[YOUR INSTRUCTIONS]
The pictures stay out; all of the data is to be printed exactly.

═══ DATA IN THIS EXERCISE ═══

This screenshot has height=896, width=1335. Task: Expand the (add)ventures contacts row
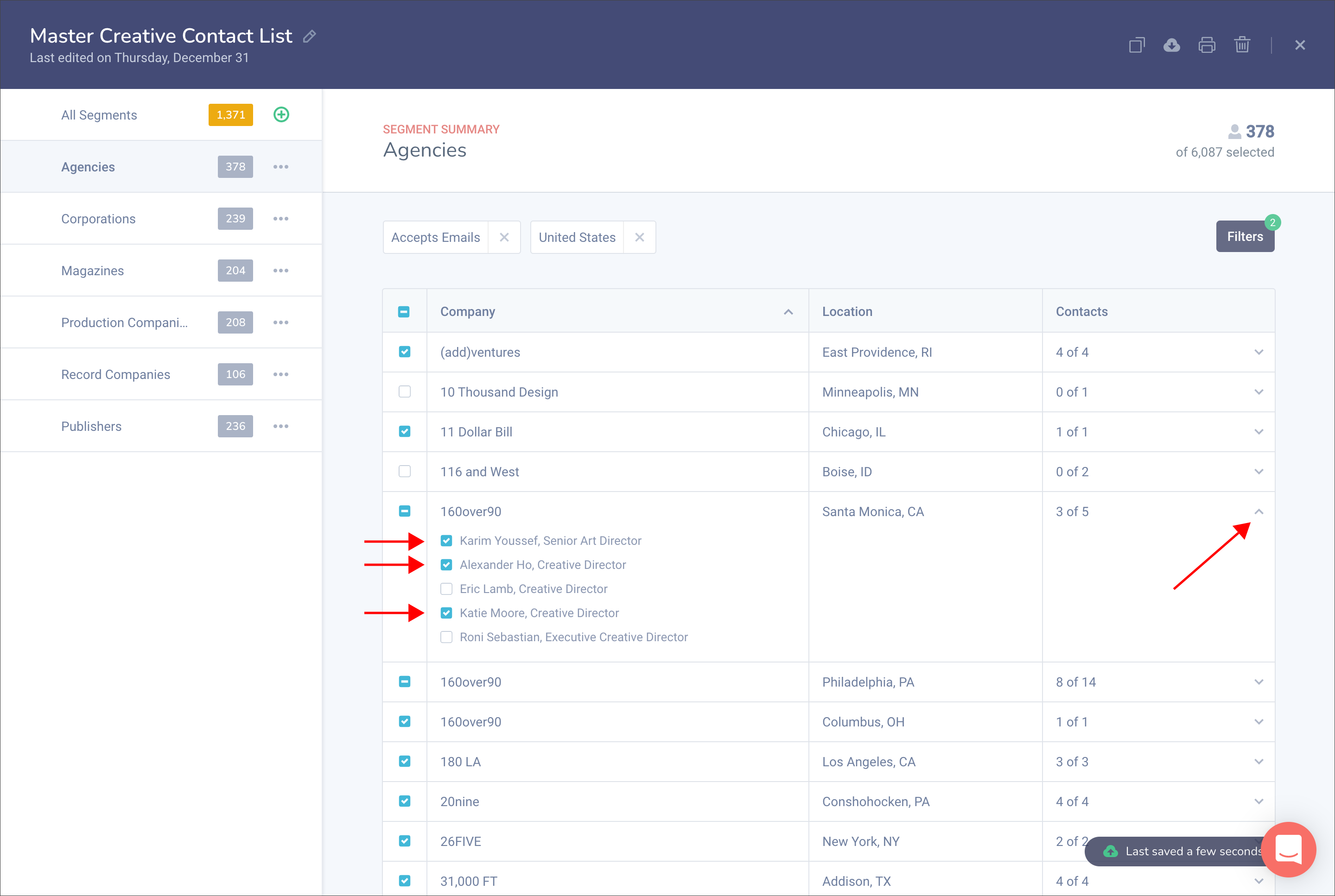[1259, 352]
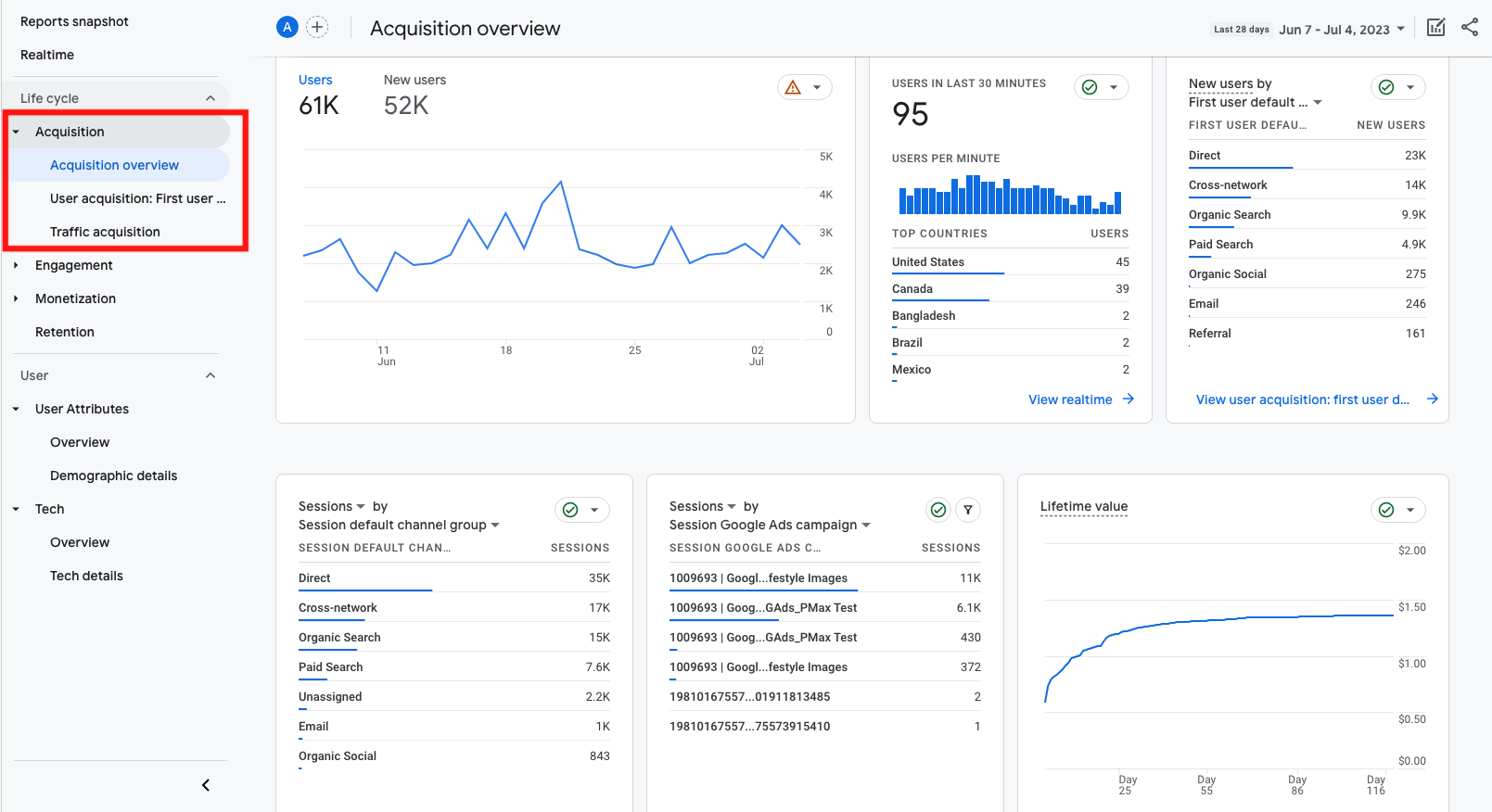Viewport: 1492px width, 812px height.
Task: Click the United States country row
Action: click(x=928, y=262)
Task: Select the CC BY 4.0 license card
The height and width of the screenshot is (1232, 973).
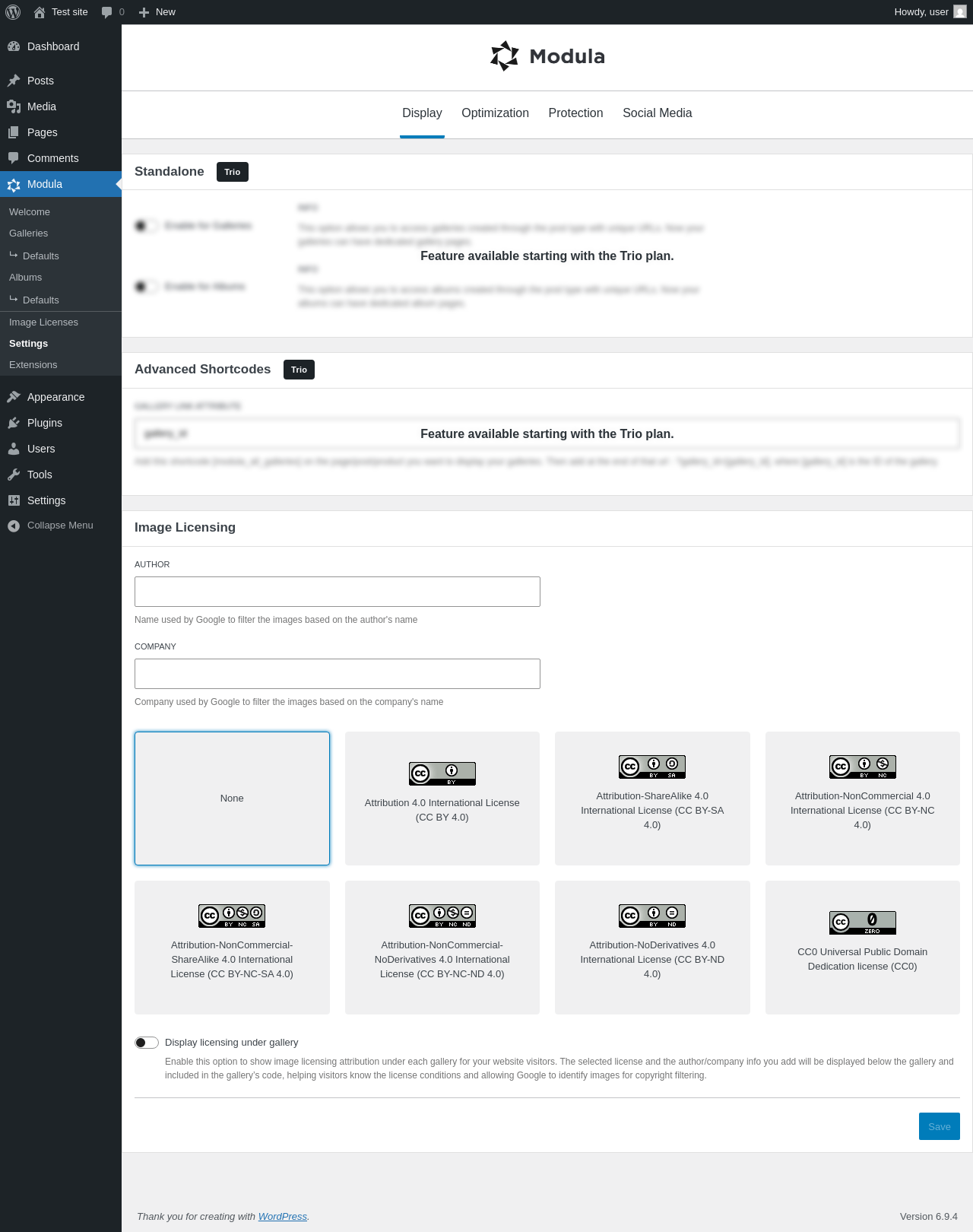Action: [x=442, y=799]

═══

[OUTPUT]
This screenshot has height=896, width=1335. Task: Expand the (add)ventures contacts row
[1259, 352]
Viewport: 1492px width, 812px height.
Task: Click the United States country row
Action: click(x=928, y=262)
Task: Select the CC BY 4.0 license card
The height and width of the screenshot is (1232, 973).
Action: [x=442, y=799]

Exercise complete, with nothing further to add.